[Data to use — start]
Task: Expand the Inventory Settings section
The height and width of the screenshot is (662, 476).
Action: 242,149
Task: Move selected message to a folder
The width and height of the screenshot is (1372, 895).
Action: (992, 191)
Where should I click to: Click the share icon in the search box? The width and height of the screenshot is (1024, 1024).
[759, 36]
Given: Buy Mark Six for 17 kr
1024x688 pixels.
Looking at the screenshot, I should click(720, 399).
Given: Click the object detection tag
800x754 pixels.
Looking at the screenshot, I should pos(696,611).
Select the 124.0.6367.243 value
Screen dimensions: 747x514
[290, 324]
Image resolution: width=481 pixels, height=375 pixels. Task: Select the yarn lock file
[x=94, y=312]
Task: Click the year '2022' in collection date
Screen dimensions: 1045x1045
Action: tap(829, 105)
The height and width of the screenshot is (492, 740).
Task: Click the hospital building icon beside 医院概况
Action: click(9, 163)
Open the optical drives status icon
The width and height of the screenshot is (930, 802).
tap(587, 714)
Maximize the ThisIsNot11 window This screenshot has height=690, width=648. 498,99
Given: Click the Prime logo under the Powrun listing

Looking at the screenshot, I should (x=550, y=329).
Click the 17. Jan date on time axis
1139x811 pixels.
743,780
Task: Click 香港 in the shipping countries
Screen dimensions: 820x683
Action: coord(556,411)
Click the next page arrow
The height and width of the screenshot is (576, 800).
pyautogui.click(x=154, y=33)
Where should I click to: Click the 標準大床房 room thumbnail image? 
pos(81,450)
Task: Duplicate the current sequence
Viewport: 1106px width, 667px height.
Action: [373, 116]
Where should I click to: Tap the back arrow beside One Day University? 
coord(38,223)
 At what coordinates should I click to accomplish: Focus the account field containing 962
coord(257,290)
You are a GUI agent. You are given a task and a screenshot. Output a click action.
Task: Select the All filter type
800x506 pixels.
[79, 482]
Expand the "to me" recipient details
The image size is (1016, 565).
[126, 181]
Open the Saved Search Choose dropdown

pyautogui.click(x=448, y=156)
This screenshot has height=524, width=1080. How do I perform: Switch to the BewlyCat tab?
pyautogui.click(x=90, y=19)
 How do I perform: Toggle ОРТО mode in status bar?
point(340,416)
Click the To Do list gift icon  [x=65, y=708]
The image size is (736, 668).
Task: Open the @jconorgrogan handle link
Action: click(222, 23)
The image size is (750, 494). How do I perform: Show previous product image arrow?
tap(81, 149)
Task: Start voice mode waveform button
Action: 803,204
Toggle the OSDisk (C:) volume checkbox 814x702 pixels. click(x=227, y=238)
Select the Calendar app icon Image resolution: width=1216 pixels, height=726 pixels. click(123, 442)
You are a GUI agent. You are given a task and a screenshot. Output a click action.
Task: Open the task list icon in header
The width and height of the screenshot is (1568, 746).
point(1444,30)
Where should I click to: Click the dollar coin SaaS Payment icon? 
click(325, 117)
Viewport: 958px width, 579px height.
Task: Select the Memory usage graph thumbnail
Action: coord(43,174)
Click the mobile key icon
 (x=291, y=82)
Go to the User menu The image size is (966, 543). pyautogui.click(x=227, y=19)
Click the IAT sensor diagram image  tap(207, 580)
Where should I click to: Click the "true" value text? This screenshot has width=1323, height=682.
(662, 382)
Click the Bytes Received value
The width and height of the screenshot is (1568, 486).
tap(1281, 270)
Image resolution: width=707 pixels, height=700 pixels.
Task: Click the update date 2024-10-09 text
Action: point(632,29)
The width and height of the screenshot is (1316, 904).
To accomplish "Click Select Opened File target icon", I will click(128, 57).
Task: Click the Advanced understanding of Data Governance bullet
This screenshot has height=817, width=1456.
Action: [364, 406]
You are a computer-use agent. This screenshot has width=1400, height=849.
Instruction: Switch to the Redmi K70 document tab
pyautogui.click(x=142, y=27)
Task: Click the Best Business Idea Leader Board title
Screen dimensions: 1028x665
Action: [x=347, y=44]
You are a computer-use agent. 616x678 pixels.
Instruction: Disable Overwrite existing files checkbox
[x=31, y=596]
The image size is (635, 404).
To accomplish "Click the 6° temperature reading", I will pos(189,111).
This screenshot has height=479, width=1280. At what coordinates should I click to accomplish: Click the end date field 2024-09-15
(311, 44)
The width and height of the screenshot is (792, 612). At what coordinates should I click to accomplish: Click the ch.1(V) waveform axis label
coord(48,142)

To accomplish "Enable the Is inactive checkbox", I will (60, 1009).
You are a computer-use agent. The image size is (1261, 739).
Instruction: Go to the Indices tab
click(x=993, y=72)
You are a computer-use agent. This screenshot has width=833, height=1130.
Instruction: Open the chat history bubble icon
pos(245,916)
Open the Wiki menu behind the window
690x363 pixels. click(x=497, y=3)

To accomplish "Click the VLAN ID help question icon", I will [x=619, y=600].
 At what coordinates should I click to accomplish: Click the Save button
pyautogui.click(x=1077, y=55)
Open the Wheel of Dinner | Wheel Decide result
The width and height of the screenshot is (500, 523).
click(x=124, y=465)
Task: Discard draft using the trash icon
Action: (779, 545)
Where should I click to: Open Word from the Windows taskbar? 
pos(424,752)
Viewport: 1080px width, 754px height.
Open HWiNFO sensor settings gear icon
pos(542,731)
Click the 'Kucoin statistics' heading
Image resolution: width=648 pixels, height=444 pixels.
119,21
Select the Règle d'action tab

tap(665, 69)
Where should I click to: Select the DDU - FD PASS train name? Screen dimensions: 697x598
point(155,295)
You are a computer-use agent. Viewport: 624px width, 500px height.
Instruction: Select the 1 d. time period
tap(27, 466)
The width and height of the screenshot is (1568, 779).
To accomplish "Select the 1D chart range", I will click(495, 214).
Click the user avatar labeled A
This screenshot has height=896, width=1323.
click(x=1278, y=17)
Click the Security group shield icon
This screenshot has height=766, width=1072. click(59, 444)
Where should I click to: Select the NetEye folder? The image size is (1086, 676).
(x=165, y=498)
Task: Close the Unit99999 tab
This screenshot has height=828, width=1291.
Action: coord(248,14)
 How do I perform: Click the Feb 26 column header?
[Data to use — finish]
**About this exercise**
Each line above must be retyped exactly in the response.

**Solution to this problem**
Task: Expand the Inventory Settings section
The height and width of the screenshot is (662, 476).
Action: 242,149
Task: Move selected message to a folder
The width and height of the screenshot is (1372, 895).
Action: (992, 191)
Where should I click to: Click the share icon in the search box? The width and height of the screenshot is (1024, 1024).
[759, 36]
Given: Buy Mark Six for 17 kr
1024x688 pixels.
Looking at the screenshot, I should click(720, 399).
Given: Click the object detection tag
800x754 pixels.
Looking at the screenshot, I should pos(696,611).
Select the 124.0.6367.243 value
Screen dimensions: 747x514
[290, 324]
Image resolution: width=481 pixels, height=375 pixels. Task: Select the yarn lock file
[x=94, y=312]
Task: Click the year '2022' in collection date
Screen dimensions: 1045x1045
Action: tap(829, 105)
The height and width of the screenshot is (492, 740).
Task: Click the hospital building icon beside 医院概况
Action: click(9, 163)
Open the optical drives status icon
The width and height of the screenshot is (930, 802).
tap(587, 714)
Maximize the ThisIsNot11 window This screenshot has height=690, width=648. 498,99
Given: Click the Prime logo under the Powrun listing

Looking at the screenshot, I should (x=550, y=329).
Click the 17. Jan date on time axis
1139x811 pixels.
743,780
Task: Click 香港 in the shipping countries
Screen dimensions: 820x683
Action: coord(556,411)
Click the next page arrow
The height and width of the screenshot is (576, 800).
pyautogui.click(x=154, y=33)
Where should I click to: Click the 標準大床房 room thumbnail image? 
pos(81,450)
Task: Duplicate the current sequence
Viewport: 1106px width, 667px height.
Action: [373, 116]
Where should I click to: Tap the back arrow beside One Day University? 
coord(38,223)
 At what coordinates should I click to accomplish: Focus the account field containing 962
coord(257,290)
You are a GUI agent. You are given a task and a screenshot. Output a click action.
Task: Select the All filter type
800x506 pixels.
[79, 482]
Expand the "to me" recipient details
The image size is (1016, 565).
[126, 181]
Open the Saved Search Choose dropdown

pyautogui.click(x=448, y=156)
This screenshot has height=524, width=1080. How do I perform: Switch to the BewlyCat tab?
pyautogui.click(x=90, y=19)
 How do I perform: Toggle ОРТО mode in status bar?
point(340,416)
Click the To Do list gift icon  [x=65, y=708]
The image size is (736, 668).
Task: Open the @jconorgrogan handle link
Action: click(222, 23)
The image size is (750, 494). How do I perform: Show previous product image arrow?
tap(81, 149)
Task: Start voice mode waveform button
Action: 803,204
Toggle the OSDisk (C:) volume checkbox 814x702 pixels. click(x=227, y=238)
Select the Calendar app icon Image resolution: width=1216 pixels, height=726 pixels. click(123, 442)
You are a GUI agent. You are given a task and a screenshot. Output a click action.
Task: Open the task list icon in header
The width and height of the screenshot is (1568, 746).
point(1444,30)
Where should I click to: Click the dollar coin SaaS Payment icon? 
click(325, 117)
Viewport: 958px width, 579px height.
Task: Select the Memory usage graph thumbnail
Action: coord(43,174)
Click the mobile key icon
 (x=291, y=82)
Go to the User menu The image size is (966, 543). pyautogui.click(x=227, y=19)
Click the IAT sensor diagram image  tap(207, 580)
Where should I click to: Click the "true" value text? This screenshot has width=1323, height=682.
(662, 382)
Click the Bytes Received value
The width and height of the screenshot is (1568, 486).
tap(1281, 270)
Image resolution: width=707 pixels, height=700 pixels.
Task: Click the update date 2024-10-09 text
Action: point(632,29)
The width and height of the screenshot is (1316, 904).
To accomplish "Click Select Opened File target icon", I will click(128, 57).
Task: Click the Advanced understanding of Data Governance bullet
This screenshot has height=817, width=1456.
Action: [364, 406]
You are a computer-use agent. This screenshot has width=1400, height=849.
Instruction: Switch to the Redmi K70 document tab
pyautogui.click(x=142, y=27)
Task: Click the Best Business Idea Leader Board title
Screen dimensions: 1028x665
Action: [x=347, y=44]
You are a computer-use agent. 616x678 pixels.
Instruction: Disable Overwrite existing files checkbox
[x=31, y=596]
The image size is (635, 404).
To accomplish "Click the 6° temperature reading", I will pos(189,111).
This screenshot has height=479, width=1280. At what coordinates should I click to accomplish: Click the end date field 2024-09-15
(311, 44)
The width and height of the screenshot is (792, 612). At what coordinates should I click to accomplish: Click the ch.1(V) waveform axis label
coord(48,142)

To accomplish "Enable the Is inactive checkbox", I will (60, 1009).
You are a computer-use agent. The image size is (1261, 739).
Instruction: Go to the Indices tab
click(x=993, y=72)
You are a computer-use agent. This screenshot has width=833, height=1130.
Instruction: Open the chat history bubble icon
pos(245,916)
Open the Wiki menu behind the window
690x363 pixels. click(x=497, y=3)

To accomplish "Click the VLAN ID help question icon", I will [x=619, y=600].
 At what coordinates should I click to accomplish: Click the Save button
pyautogui.click(x=1077, y=55)
Open the Wheel of Dinner | Wheel Decide result
The width and height of the screenshot is (500, 523).
click(x=124, y=465)
Task: Discard draft using the trash icon
Action: (779, 545)
Where should I click to: Open Word from the Windows taskbar? 
pos(424,752)
Viewport: 1080px width, 754px height.
Open HWiNFO sensor settings gear icon
pos(542,731)
Click the 'Kucoin statistics' heading
Image resolution: width=648 pixels, height=444 pixels.
119,21
Select the Règle d'action tab

tap(665, 69)
Where should I click to: Select the DDU - FD PASS train name? Screen dimensions: 697x598
point(155,295)
You are a computer-use agent. Viewport: 624px width, 500px height.
Instruction: Select the 1 d. time period
tap(27, 466)
The width and height of the screenshot is (1568, 779).
To accomplish "Select the 1D chart range", I will click(495, 214).
Click the user avatar labeled A
This screenshot has height=896, width=1323.
click(x=1278, y=17)
Click the Security group shield icon
This screenshot has height=766, width=1072. click(59, 444)
Where should I click to: Select the NetEye folder? The image size is (1086, 676).
(x=165, y=498)
Task: Close the Unit99999 tab
This screenshot has height=828, width=1291.
Action: coord(248,14)
 How do I perform: Click the Feb 26 column header?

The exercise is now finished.